Disconnected is a column published bi-weekly by Rob George. Disconnected is a collection of semi stream-of-consciousness poems usually generated from one compelling thought. The rest of the poem is written around this thought, at an attempt to be both surprising but concrete.
By Rob George
A dark morning, a damp morning. Phantom pauses from my smartphone trick my half-baked mind that the alarm is going off soon. It doesn’t, and this is because I did not set one the night before as it was a busy friday night at work and i had gotten work off in the morning. I sleep late. Outside it is wet. Daniel plays Apex Legends. I have only been back in Madison a few days, and for the first time it is less likely for me to have brought the virus to Madison than it is for me to get the virus in Madison. I head out to the front yard, where it is raining and I stand in the rain and get soaked. This is cool with me, and that is exactly why I did it. I watch the clouds move across the sky, mirroring the shadows of the shade on the street below them.

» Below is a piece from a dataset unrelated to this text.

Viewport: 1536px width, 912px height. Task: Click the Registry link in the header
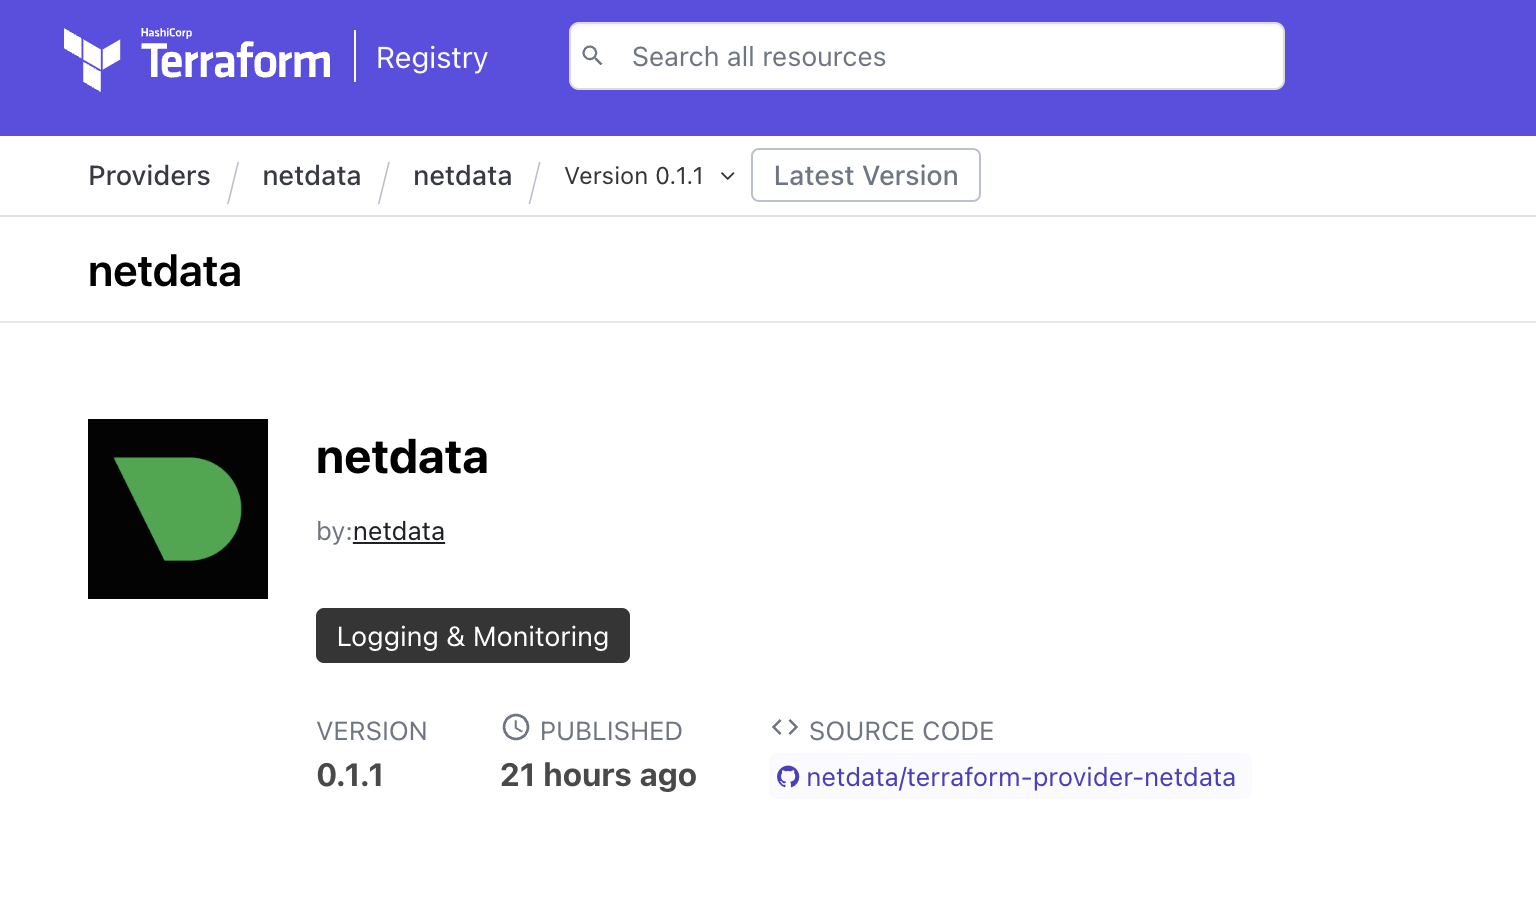(432, 58)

The skatepark is going to be wet, we know, but we are going anyway. The sun is hot. There are gaggles of teens in small groups, all giving me incredible waves of nostalgia for my own formative years.

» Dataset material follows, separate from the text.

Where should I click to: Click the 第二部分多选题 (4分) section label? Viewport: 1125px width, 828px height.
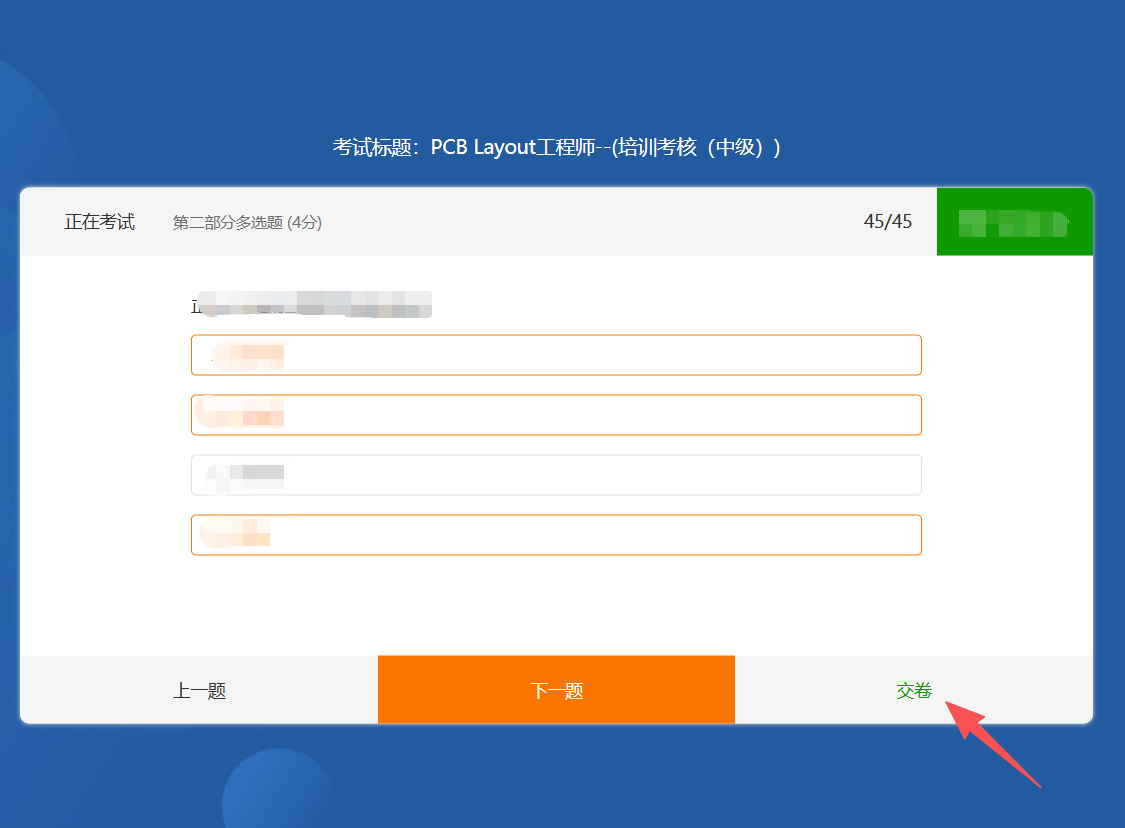pos(247,223)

Drinking on a terrace at night is reminiscent of almost every single book by twentieth century white male writers that I have ever read. The only difference in my white-male-written story is that this terrace is in Madison, Wisconsin, and not in Paris or San Juan.
I cannot read a book if it is not paperback. Because I fold every book I read, the spines on the books that I own and keep on my bookshelf are ruined and the books flop open unless they are weighted down by other books or by bottles of cologne or candles.
If I leave a paperback book out in a morning like this one, it will puff up and each page will either double in size or become stiff and compromised in a way that it will spread out and expand to double the size of a dry book anyway. When a book gets wet, it activates the magnets in each page to polarize them apart from eachother. This expands the book. Water and electricity are compatible in the way that electricity can cause repellence anyway.
The white flowers are watered by the rain. Currently, all the white flowers are in the sun, although I’m sure the shade is shifting.